Skip to content

Streaming app to fetch data from kafka and write to hfs

Notifications You must be signed in to change notification settings

nihadtp/nav_streaming_app

Repository files navigation

Spark Streaming application

Spark streaming application that fetch data from Kafka(Mutual Fund pricing data) and write to Distributed File System - HDFS. Output data is encoded in parquet format and is partitioned based on Mutual Fund Family, Year, Month and Date as per the query requirement.

Pre-requisites

  • Apache Spark 3.2.0 scala 2.12 version
  • Apache Kafka 2.13-2.8
  • Java version "1.8.0_301"
  • Apache Maven 3.8.2

Steps

  1. Clone the project
git clone https://github.com/nihadtp/nav_streaming_app.git
  1. Build the project using maven inside the same directory
mvn clean package
  1. Configuration for spark streaming is provided in a .conf file.

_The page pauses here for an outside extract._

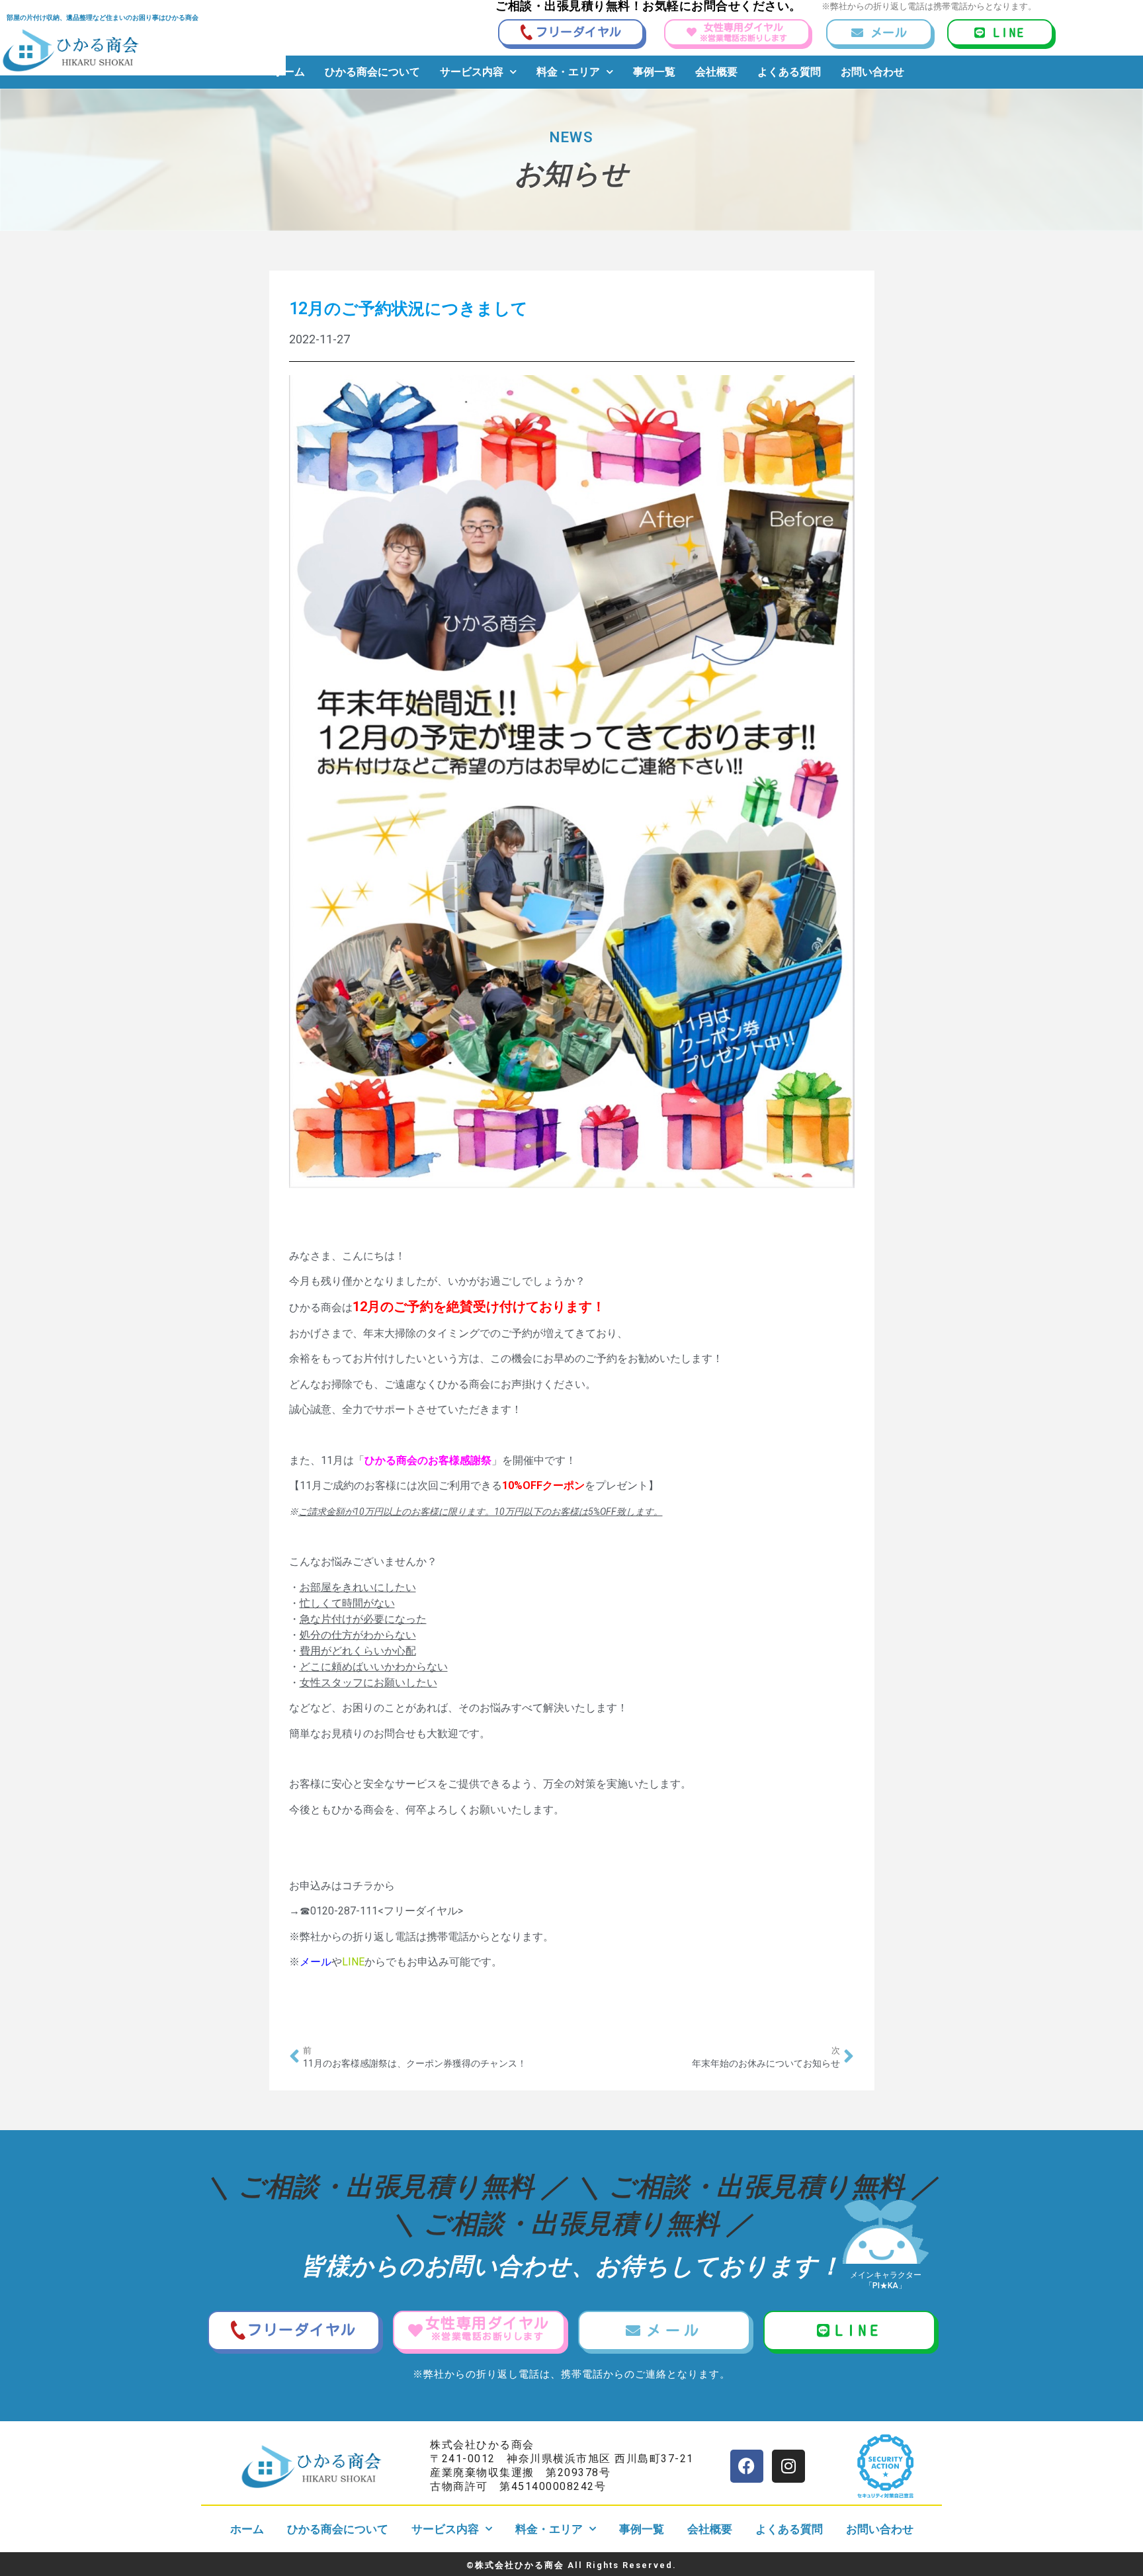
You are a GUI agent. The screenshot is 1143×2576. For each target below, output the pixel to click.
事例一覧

  2. Make sure that Kafka Producer is up and running to feed this application with data. Refer this https://github.com/nihadtp/kafka_producer. And run the spark app as below

bash spark.sh
  1. Go to localhost:4040 in your browser and click on Streaming Tab to see the real time data metrics - Processing time, Scheduling delay and Delay Time.

  2. Go to the output path in the .conf file to see the output file written in real time with appropriate partitioning.

Data Flow

graph LR
A[API service] -- Service App--> C(Kafka)
C -- input topic --> D{Spark Streaming App}
D -- Parquet-If Valid --> E((HDFS))
D -- Error Topic If not valid--> C
C -- Stream invalid data--> B[[Error Analyzer]]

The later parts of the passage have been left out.